*** Data section

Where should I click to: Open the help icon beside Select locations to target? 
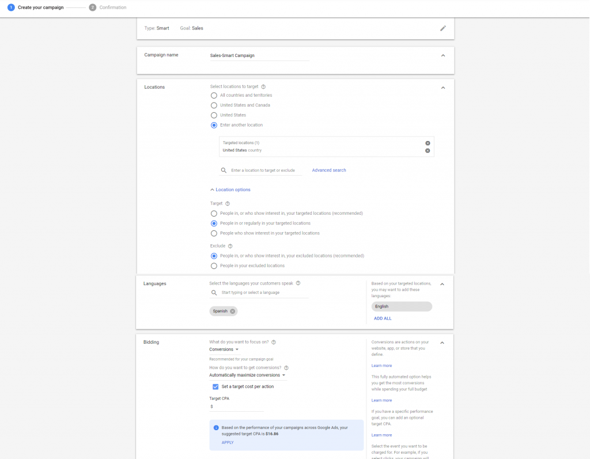263,86
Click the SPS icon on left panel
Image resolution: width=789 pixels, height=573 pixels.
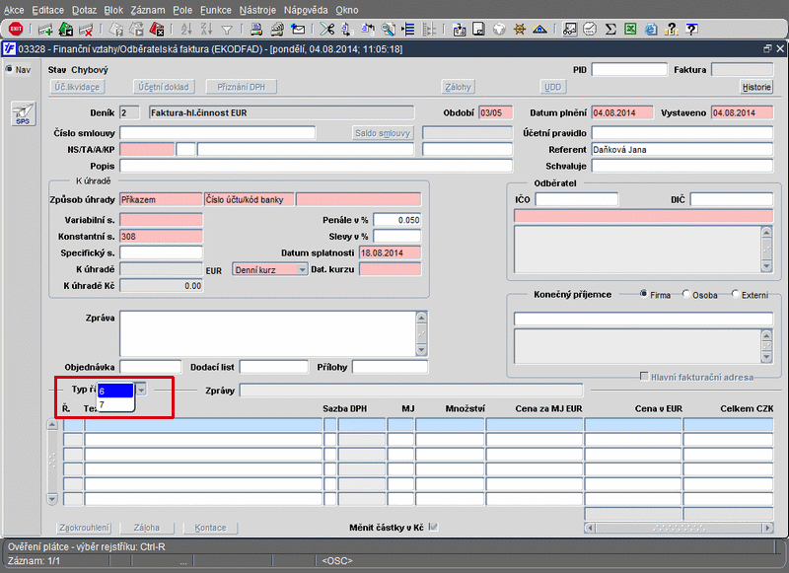point(22,114)
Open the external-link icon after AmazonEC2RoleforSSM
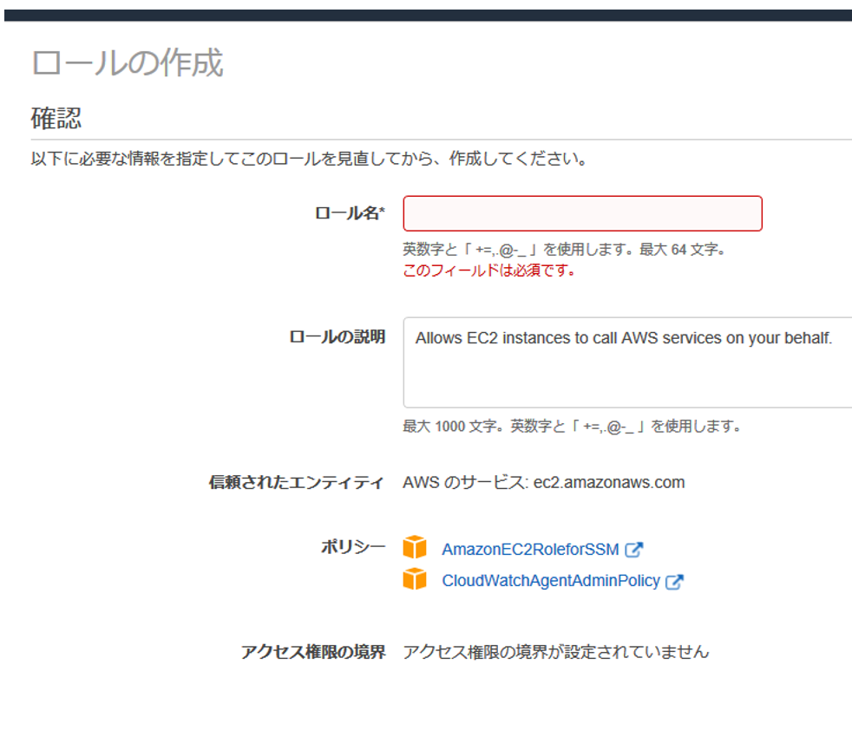The image size is (852, 730). (x=633, y=550)
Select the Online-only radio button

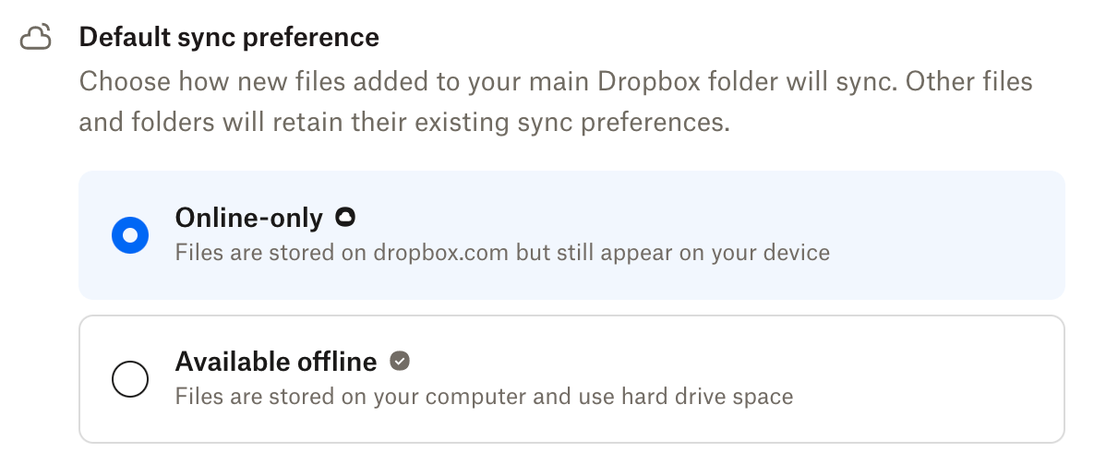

******

§ Exercise aim
Word for word, write out each line from the one with "Open the external-link" through the end of the entries above, and omit any pictures.

§ Response area
Open the external-link icon after AmazonEC2RoleforSSM
The image size is (852, 730). (x=633, y=550)
Select the Online-only radio button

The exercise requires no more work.